(Source text begins)

A CYCLIST has suffered smashed ribs and internal bleeding after he was mown down by two laughing thugs – just days before they ploughed a car into an NHS worker.
Patrick James, 22, was in the car as it mounted the kerb and rammed into Julian Ford who suffered smashed ribs and internal bleeding.
The horrific video was found on James’ phone as detectives investigated him and pal Phillip Adams, 26, for a separate hit-and-run attack ten days later.
In the second attack NHS worker Katungua Tjitendero was walking to Southmead Hospital in Bristol, when he was hit by a blue Honda Accord.
James and Adams fled the scene, with one shouting racial abuse at Mr Tjitendero who was pinned against a wall by the car.
He suffered “devastating” injuries, including a broken nose, a fractured right leg, facial wounds and cuts to both his legs.
At Bristol Crown Court on Friday (September 27), James and Adams were found guilty of conspiracy to cause intentional grievous bodily harm for the attack on Mr Tjitendero.
James was also found guilty of intentional GBH following the assault on Mr Ford.
Detective Superintendent Mike Buck, of Avon and Somerset Police, branded the attacks “absolutely sickening”.
He said: “It was later in the investigation that we identified this attack on Julian Ford, only ten days beforehand, and realised the significance, that this wasn’t an isolated incident.
“These were two linked attacks.
“Patrick James was filming the attack and you hear him on the video, and the driver, laughing both before and afterwards as they drive off. Absolutely sickening.”
CCTV footage showed Mr Tjitendero heading towards a bus stop at around 4.30pm on July 22, 2020, after finishing a shift at Southmead Hospital.
Det Supt Buck said the blue Honda car appeared “from nowhere” and hit Mr Tjitendero from the back.
He said: “A car attacked him from behind. He had no chance and was left with devastating injuries.”
Pictures taken of the aftermath of the shocking incident showed the car resting against a wall – with a smashed windscreen on the driver’s side.
Mr Tjitendero was rushed to the hospital - where both he and his mother Hivaka work – for emergency treatment.
The court heard that on July 16, James had paid £300 for the blue Honda Accord involved in the collision.
CCTV from petrol stations around the area showed James using the car over the following days.
Adams’ DNA was found inside the car, which he had told officers he had been in at times.
When James’s mobile phone was seized by police, it revealed the footage of Mr Ford being knocked off his bike.
Detective say the hit-and-run happened on July 12, 2020 in Broadlands Drive, Lawrence Weston, Bristol, ten days before the attack on Mr Tjitendero.
James, of Bristol, was convicted of intentionally causing GBH to Mr Ford.
Adams, also of Bristol, failed to appear in court and was tried and found guilty of the separate charges relating to Mr Tjitendero in his absence.
The pair will be sentenced on Monday (September 30).
Two other men, Jordan McCarthy, 22, and Daniel Whereatt, 51, denied a charge of conspiracy to cause GBH to Mr Tjitendero and were acquitted by the jury.

(Source text ends)
(Data section begins)

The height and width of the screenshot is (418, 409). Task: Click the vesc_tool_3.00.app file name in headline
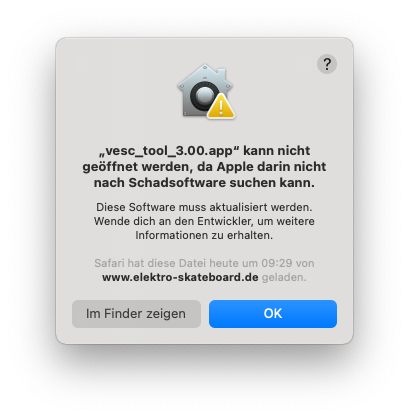[169, 151]
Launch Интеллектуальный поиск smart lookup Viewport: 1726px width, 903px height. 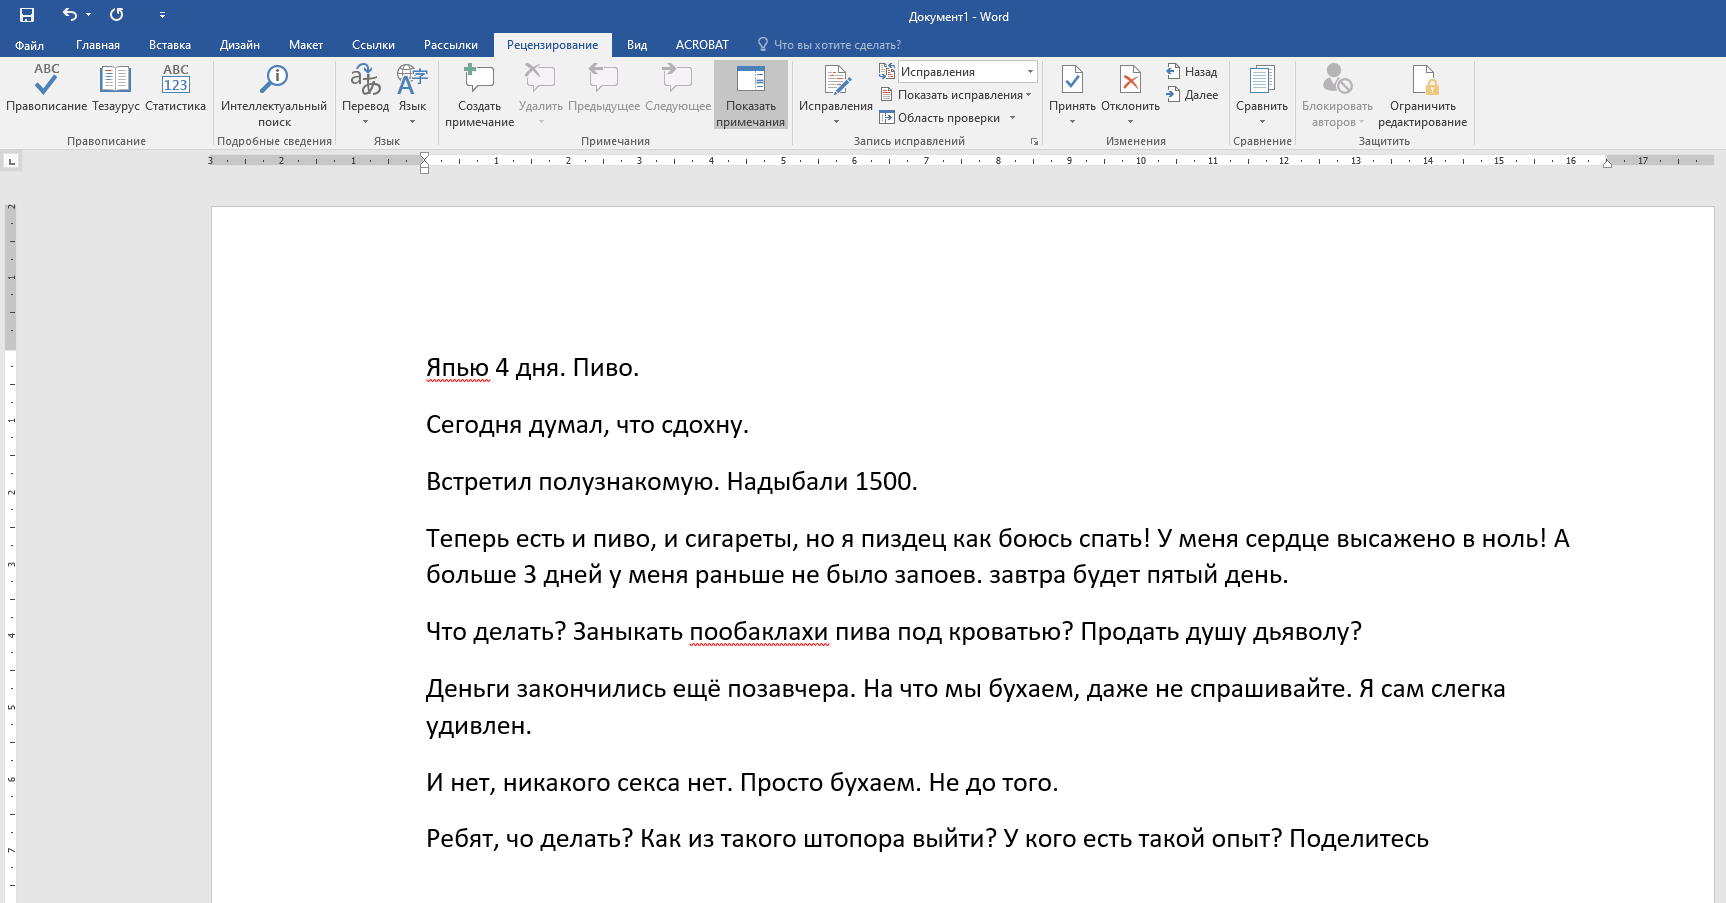(273, 94)
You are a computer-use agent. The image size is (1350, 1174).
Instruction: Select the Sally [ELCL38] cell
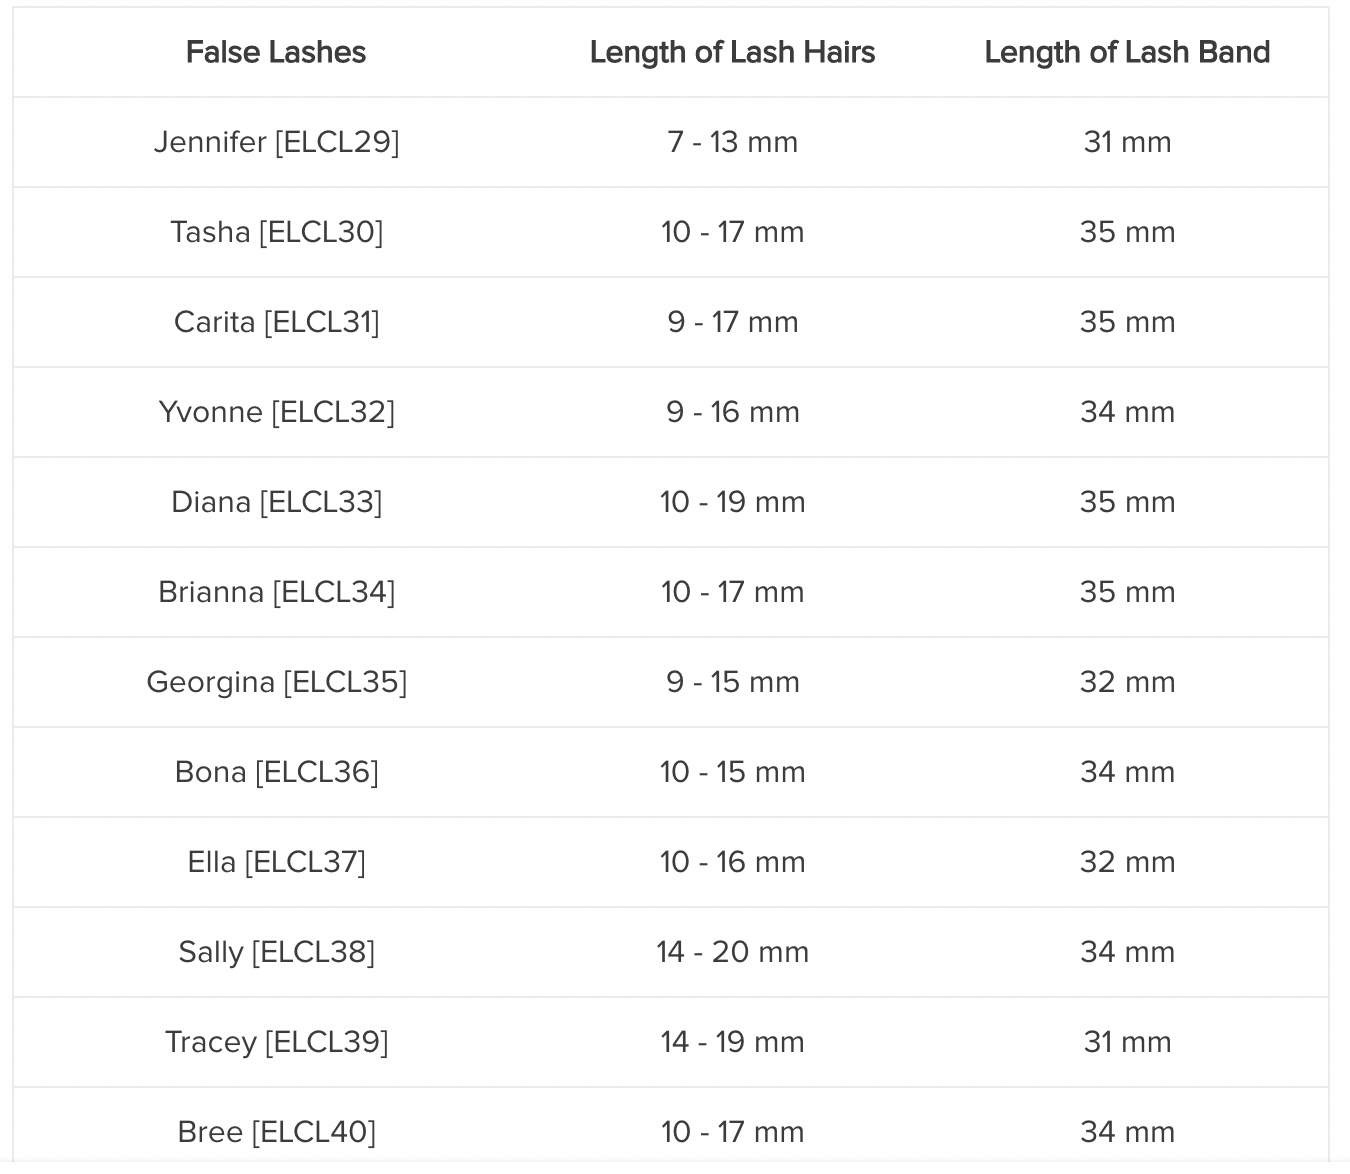tap(276, 952)
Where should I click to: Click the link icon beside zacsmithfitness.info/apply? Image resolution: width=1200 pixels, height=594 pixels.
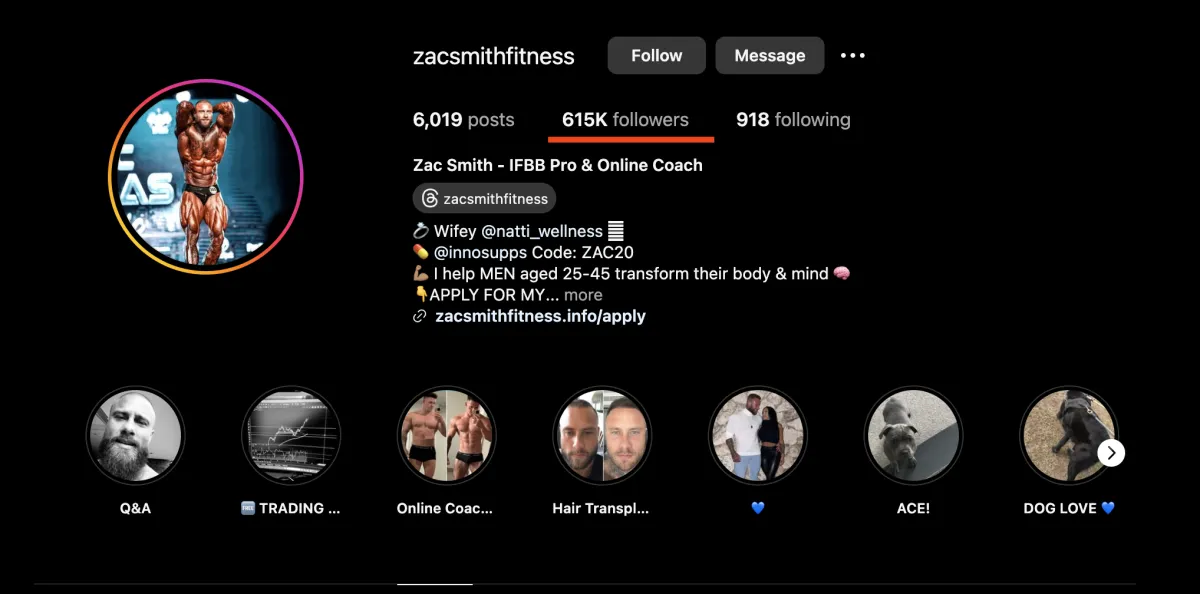pyautogui.click(x=420, y=316)

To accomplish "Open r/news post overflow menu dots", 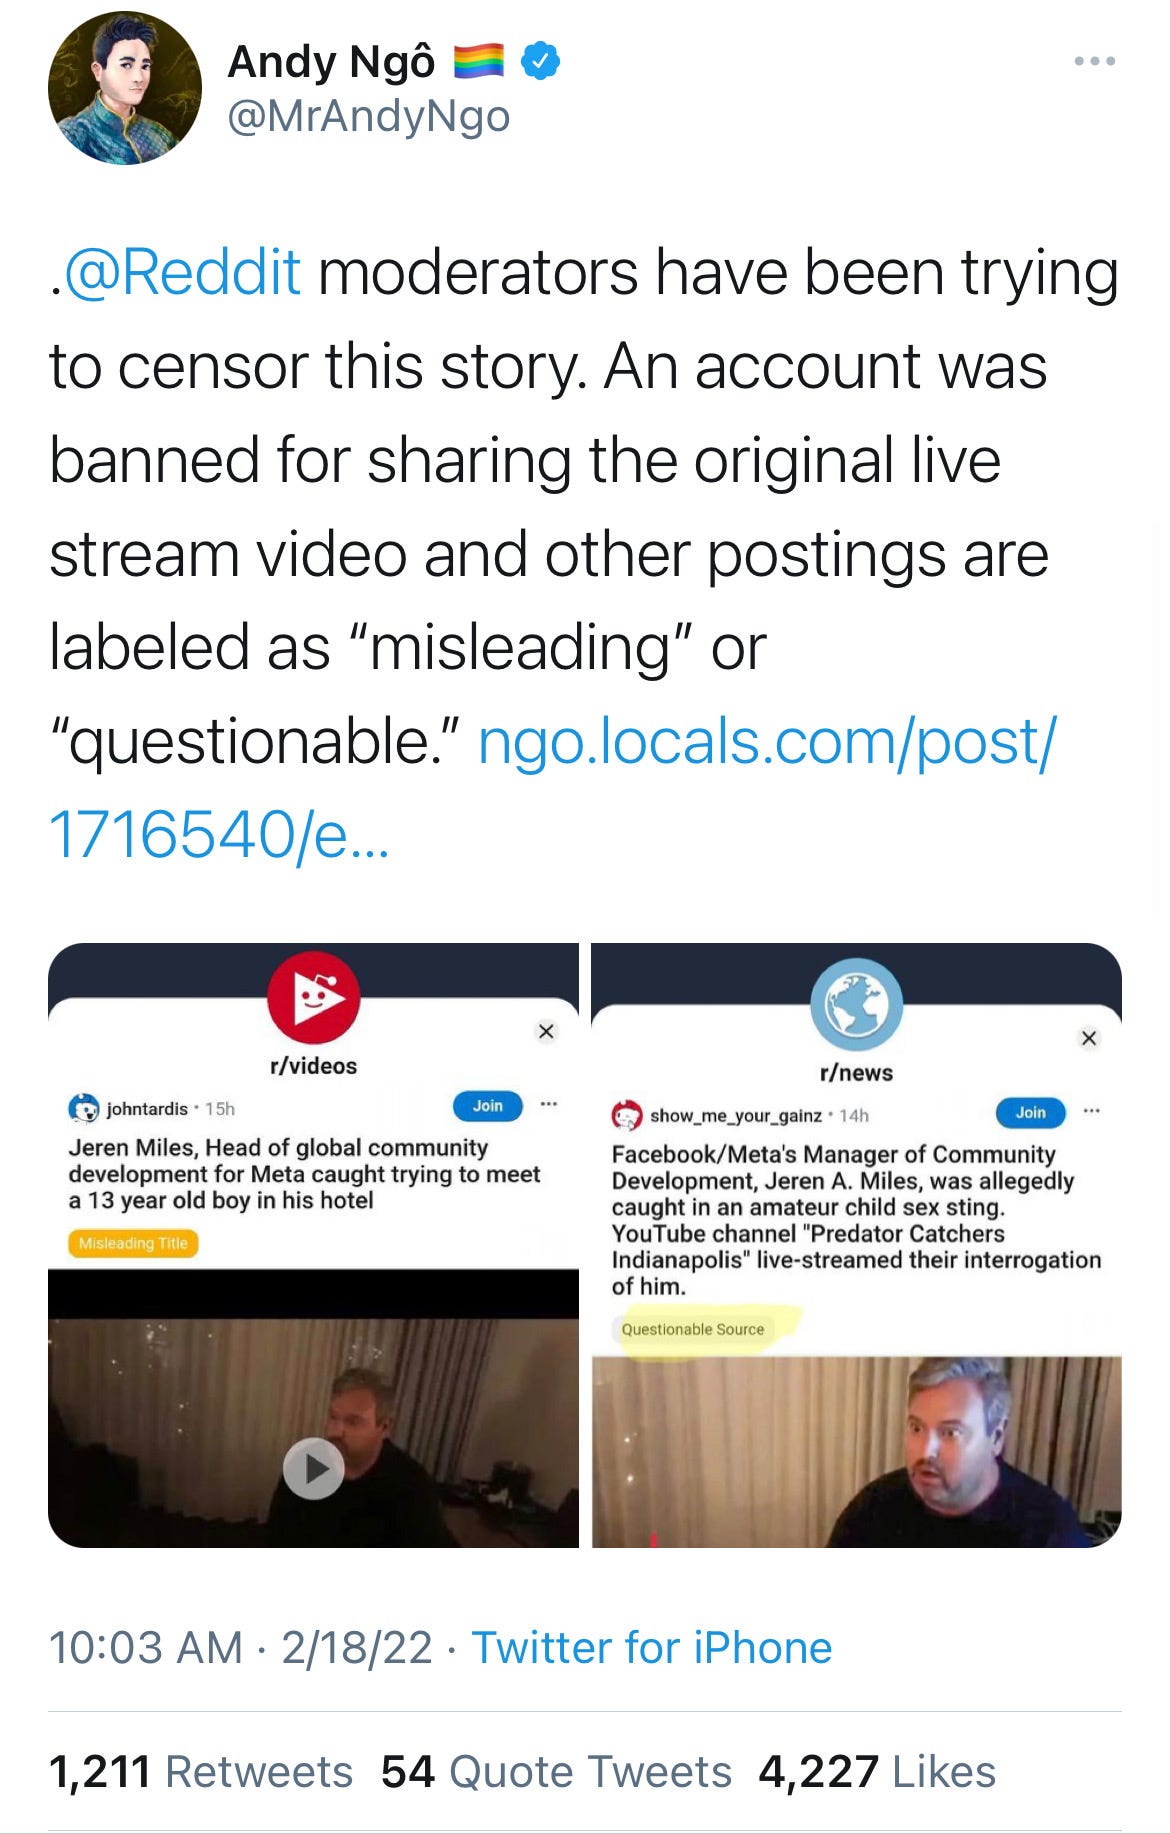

(Data section ends)

**Brief 1**
Using the article about the Bristol attacks, answer each question briefly.
(a) How much did James pay for the blue Honda Accord?
(b) On which street was Mr Ford knocked off his bike?
(c) On what day will the pair be sentenced?
**Brief 2**
Name every injury to Mr Tjitendero that the article about the Bristol attacks lists.
**Brief 3**
According to the article about the Bristol attacks, why was Adams tried in his absence?

**Output 1**
(a) £300
(b) Broadlands Drive, Lawrence Weston, Bristol
(c) Monday, September 30

**Output 2**
A broken nose, a fractured right leg, facial wounds, and cuts to both his legs.

**Output 3**
Adams failed to appear in court, so he was tried and found guilty in his absence.